= Task inputs =
-------
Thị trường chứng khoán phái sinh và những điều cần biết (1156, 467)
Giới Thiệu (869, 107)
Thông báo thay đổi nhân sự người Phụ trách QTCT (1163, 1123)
-------
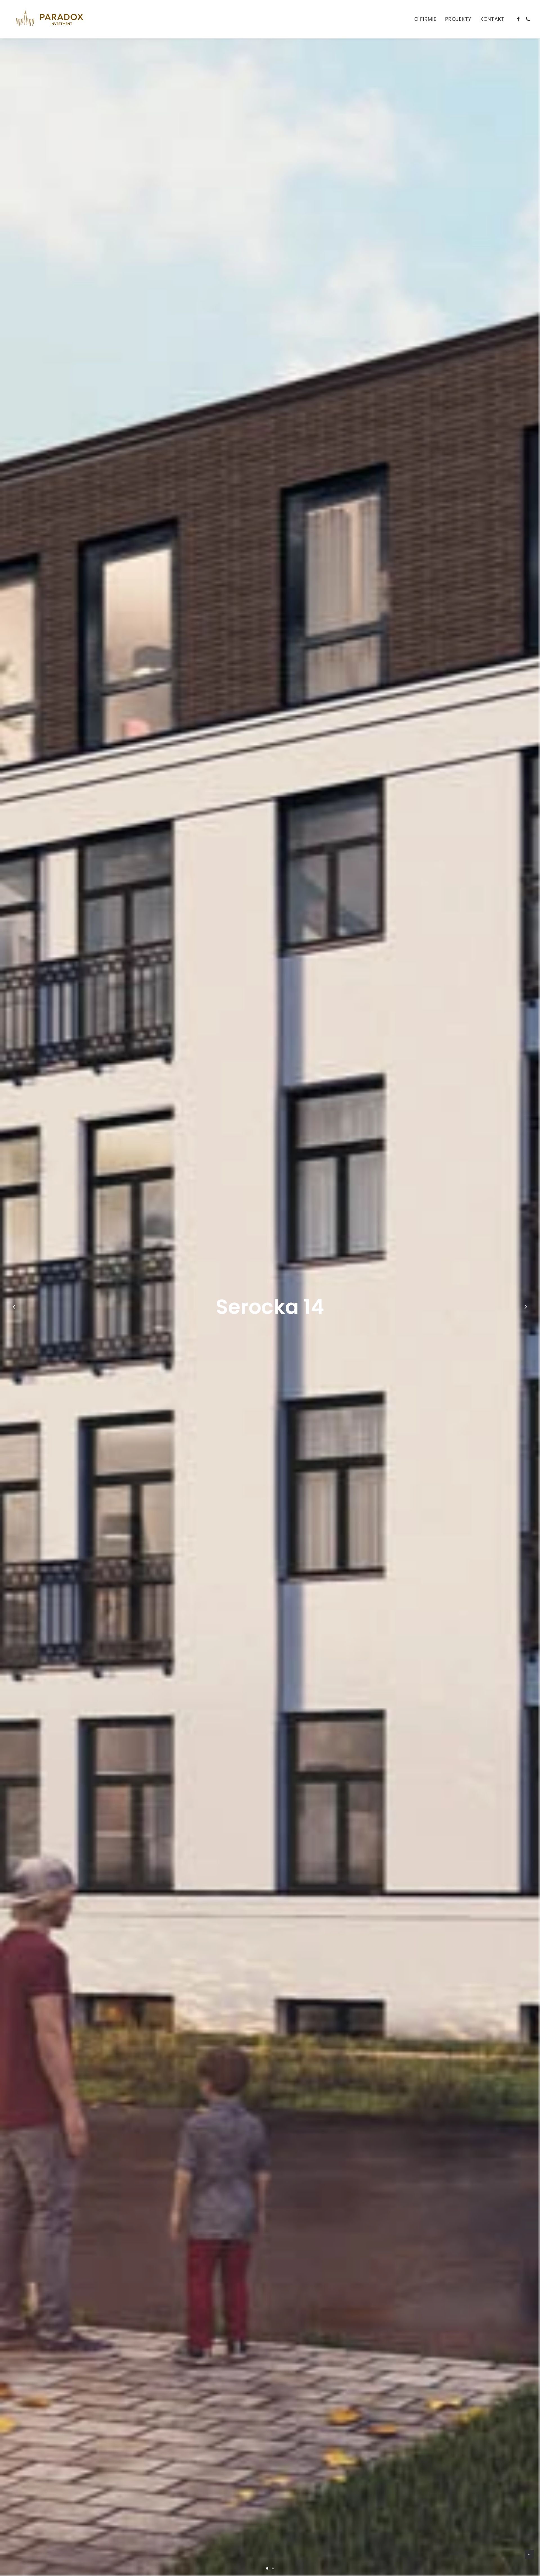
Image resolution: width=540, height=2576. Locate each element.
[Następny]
-------
Could you restate word for word the lines above from the one containing "Giới Thiệu (869, 107)" through the one containing "Thông báo thay", both included, and nothing else?

= Result of the task =
Giới Thiệu (869, 107)
Thông báo thay đổi nhân sự người Phụ trách QTCT (1163, 1123)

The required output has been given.